Mindfulness and Learning Boot Camp a Success

Mindfulness and Learning Boot Camp a Success
Posted on 09/12/2018

Two pictures side by side

Left: From left: Teacher Gustavo Vasquez and students Damani Philips, 11th grade and Nyjah Young-Bey, 12th grade
Right: Brothers Michael and Arthur Nintzel

Montclair High School English teacher Andrea Smith-Morgan, founder of the non-profit organization Mindful Awareness Academy for Children (MAAC) which was created and designed to address the achievement gap with a focus on ELA and a mindful approach to learning, sponsored the first ever free summer ELA boot camp for MHS students.

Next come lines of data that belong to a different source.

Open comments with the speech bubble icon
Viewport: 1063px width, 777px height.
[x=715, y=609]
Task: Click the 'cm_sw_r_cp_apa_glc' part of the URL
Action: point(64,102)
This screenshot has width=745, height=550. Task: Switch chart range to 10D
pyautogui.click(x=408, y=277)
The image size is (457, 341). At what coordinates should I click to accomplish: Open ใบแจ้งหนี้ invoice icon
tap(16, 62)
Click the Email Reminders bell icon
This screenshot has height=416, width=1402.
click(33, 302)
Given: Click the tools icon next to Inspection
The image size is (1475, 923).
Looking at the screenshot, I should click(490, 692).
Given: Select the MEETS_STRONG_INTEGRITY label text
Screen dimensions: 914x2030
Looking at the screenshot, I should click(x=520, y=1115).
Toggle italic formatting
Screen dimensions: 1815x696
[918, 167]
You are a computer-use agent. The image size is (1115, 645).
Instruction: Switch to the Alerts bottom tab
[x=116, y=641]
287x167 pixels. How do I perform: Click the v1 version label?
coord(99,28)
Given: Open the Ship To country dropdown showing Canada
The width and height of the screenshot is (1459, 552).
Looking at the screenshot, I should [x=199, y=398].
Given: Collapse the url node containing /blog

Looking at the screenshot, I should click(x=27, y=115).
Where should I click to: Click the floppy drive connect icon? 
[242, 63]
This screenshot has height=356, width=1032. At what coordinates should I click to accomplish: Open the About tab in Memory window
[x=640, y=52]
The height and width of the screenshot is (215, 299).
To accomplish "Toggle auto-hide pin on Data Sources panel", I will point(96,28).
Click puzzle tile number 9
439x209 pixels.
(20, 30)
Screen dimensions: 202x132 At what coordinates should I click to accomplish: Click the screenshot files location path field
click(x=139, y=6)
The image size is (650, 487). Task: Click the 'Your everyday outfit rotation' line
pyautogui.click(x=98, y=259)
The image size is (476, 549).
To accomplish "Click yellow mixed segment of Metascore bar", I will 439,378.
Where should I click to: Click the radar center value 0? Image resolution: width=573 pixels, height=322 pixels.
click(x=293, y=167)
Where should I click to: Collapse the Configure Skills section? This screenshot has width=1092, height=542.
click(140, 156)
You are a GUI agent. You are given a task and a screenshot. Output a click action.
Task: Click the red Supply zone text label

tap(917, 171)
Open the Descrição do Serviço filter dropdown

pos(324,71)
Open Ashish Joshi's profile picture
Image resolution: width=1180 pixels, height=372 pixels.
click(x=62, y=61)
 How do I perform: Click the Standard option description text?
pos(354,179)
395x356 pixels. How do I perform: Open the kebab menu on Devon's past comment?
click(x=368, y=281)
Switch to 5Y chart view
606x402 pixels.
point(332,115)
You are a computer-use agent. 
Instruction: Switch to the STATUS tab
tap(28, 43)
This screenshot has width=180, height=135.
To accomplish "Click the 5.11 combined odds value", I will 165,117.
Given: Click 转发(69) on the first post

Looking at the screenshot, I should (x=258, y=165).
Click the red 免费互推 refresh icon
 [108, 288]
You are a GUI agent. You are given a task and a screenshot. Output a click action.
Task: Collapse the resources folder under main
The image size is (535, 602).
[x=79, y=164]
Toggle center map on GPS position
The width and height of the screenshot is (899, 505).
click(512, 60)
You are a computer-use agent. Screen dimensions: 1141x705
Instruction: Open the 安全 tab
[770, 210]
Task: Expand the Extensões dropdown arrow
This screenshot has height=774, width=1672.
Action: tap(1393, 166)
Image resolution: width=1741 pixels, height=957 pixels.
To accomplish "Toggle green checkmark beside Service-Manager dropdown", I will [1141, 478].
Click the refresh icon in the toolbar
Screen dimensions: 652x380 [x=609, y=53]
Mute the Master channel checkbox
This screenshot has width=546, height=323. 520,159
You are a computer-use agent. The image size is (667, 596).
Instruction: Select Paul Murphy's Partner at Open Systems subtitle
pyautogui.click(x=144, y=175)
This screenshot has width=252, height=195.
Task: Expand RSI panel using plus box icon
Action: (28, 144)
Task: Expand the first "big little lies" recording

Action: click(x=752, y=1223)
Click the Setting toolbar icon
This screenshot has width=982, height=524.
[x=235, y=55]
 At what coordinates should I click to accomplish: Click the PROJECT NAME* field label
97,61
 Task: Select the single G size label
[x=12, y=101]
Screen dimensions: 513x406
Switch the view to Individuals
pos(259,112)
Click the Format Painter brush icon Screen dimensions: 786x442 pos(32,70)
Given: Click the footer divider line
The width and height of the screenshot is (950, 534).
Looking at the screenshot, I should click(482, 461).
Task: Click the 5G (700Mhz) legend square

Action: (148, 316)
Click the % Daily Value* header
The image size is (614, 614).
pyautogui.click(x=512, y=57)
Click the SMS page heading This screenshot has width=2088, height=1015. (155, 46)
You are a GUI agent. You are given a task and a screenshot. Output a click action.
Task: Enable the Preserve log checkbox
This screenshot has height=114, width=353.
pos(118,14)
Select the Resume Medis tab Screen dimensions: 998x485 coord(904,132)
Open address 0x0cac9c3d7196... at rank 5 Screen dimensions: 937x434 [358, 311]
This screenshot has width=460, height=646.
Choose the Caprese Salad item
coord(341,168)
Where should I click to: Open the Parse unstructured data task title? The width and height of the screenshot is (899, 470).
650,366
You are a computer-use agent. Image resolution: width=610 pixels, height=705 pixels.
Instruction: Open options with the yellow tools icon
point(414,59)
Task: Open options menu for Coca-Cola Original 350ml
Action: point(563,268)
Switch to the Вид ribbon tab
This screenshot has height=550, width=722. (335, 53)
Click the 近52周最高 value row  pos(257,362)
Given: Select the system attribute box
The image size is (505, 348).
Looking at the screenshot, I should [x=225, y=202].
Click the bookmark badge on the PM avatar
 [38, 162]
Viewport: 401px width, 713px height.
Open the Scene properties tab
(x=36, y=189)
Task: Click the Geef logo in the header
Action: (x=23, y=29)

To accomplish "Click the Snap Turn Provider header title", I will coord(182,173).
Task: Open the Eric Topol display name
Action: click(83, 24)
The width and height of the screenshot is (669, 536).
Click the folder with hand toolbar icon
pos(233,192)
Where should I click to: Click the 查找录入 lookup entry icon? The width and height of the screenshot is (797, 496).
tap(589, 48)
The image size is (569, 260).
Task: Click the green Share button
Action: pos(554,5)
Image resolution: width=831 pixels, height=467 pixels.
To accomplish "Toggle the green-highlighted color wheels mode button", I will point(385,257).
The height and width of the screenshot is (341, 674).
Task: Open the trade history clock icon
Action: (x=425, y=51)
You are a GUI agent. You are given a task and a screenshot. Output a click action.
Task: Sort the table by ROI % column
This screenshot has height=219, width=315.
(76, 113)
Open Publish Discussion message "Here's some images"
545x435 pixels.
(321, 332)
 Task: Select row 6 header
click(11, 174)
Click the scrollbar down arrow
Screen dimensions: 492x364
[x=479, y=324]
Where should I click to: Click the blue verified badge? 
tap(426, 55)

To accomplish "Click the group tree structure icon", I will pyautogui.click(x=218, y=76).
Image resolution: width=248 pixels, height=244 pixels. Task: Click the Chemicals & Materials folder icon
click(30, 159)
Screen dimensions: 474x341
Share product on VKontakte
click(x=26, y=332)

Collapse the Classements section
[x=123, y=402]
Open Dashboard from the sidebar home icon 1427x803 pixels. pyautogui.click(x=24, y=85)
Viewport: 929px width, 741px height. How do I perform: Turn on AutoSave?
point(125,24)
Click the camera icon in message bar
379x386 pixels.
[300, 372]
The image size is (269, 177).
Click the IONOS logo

During the last two weeks of August, 23 students spent three hours a day working with English and Language Arts teachers Gustavo Vasquez and Sally Rembert. Ninth and tenth graders focused on Honors instruction, short stories, analysis of text and literary devices, while eleventh and twelfth graders concentrated on AP/High Honors instruction, college essays, and decoding texts.

“The idea came from 24 years of teaching in the Montclair Public Schools,” said Smith-Morgan. “I’ve had the opportunity to really think about the needs of our students of color, which are the majority of my students. In 2015, (Montclair’s) Achievement Gap Advisory Panel stated, ‘The time has come to eliminate structural barriers to ensure that we realize equal opportunity for all. The data shows we have distinct and unacceptable paths of learning.’ This was my time.”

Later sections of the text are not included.